DERRYNAFLAN

Location

Okasha/Forsyth/2001, 196--197: `Derrynaflan is a virtual island, c. 30 hectares in extent, in the extensive bog of Littleton. It is mentioned as Daire na Fland, `oak-grove of the Flanns', and under its earlier name Daire Eidnech, `ivied oak-grove', in several hagiographical sources .. Situated on the border of Éile and Éogonacht ... Derrynaflan appears to have flourished between the early eighth century and the early-to-mid ninth century when it was one of the most important centres of the céli Dé reform movement ... After the death in 847 of its patron Feidlimid mac Crimthainn, King-Bishop of Cashel, the monastery appears to have declined although there are ruins of ecclesiastical buildings of possibly thirteenth-century date ... The famous hoard of ecclesiastical silver was discovered in 1980 as a result of unlicensed digging. It was concealed near the pre-Romanesque church within the monastic enclosure and had probably been buried there in the later ninth or tenth century.
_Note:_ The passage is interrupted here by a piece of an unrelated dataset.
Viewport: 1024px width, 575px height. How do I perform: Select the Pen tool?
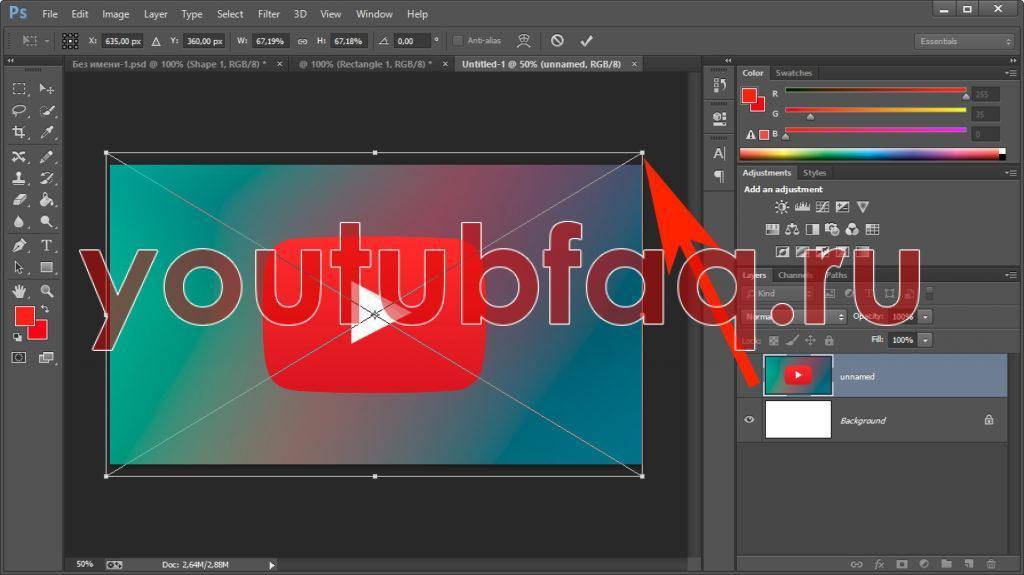coord(19,246)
The objects were made at different periods through the eighth and early ninth centuries, that is, during the site's hey-day ... The standing remains at Derrynaflan include a pre-Norman single-celled church without antae ... and to the north-east a trapezoidal enclosure, open on one side. The presence of some carved medieval slabs indicate that this was a graveyard'.
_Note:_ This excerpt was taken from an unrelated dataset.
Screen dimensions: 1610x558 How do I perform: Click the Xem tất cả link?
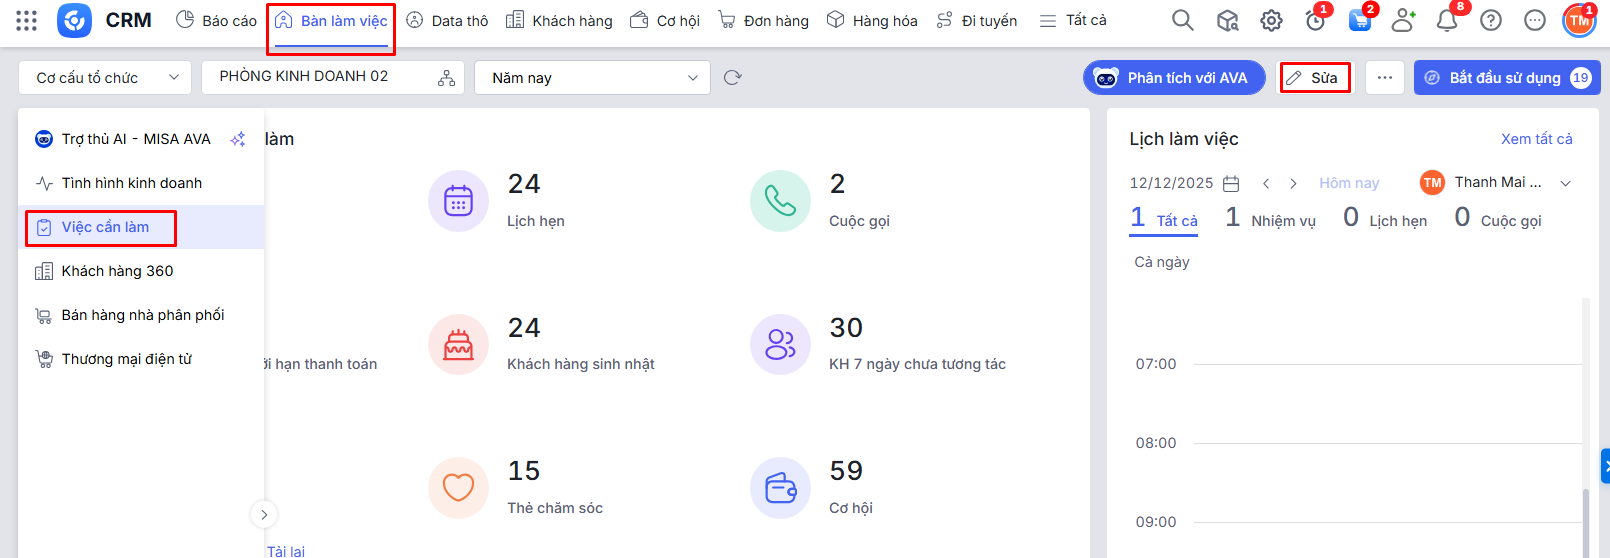coord(1536,139)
Derrynaflan Hoard (from Database of Irish Excavation Reports)

Tipperary
1986:70

'Derrynaflan', Lurgoe
Monastic settlement
S108490

The 1986 season concentrated on the area surrounding the hoard findspot (Area 1 in 1985 report) and involved the re-excavation of a trench partially explored in 1980 (see M. Ryan (ed.), The Derrynaflan Hoard 1. A Preliminary Account, Dublin 1983, 52-3).
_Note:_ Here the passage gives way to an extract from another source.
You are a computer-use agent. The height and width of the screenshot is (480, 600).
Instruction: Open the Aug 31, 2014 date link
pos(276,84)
Re-excavation of the hoard pit indicated that it had been partially dug in the W edge of an oval pit, 3m x 2m, which contained sterile boulder clay. It is thus not possible to establish a terminus post quem for the deposition of the hoard.

A further stretch of the linear ditch contained imported Bii ware. It is the earliest feature on the site and its orientation is at variance with the other ditches and buildings.

Excavation in the 1986 season indicated that the field bank overlay a ditch running N-S outside the E gable of the church. The V-shaped ditch contained charcoal and animal bone, a number of bronze and iron stick pins, bone comb fragments, cut antler and a piece of sheet bronze decorated with an engraved Ringerike-style foliage pattern.

A large pit, 1.80m deep and dug into boulder clay, was back-filled with a mixture of clay and mortar. The back-till also contained a sherd of medieval pottery and the pit may be associated with one of the building phases on the site.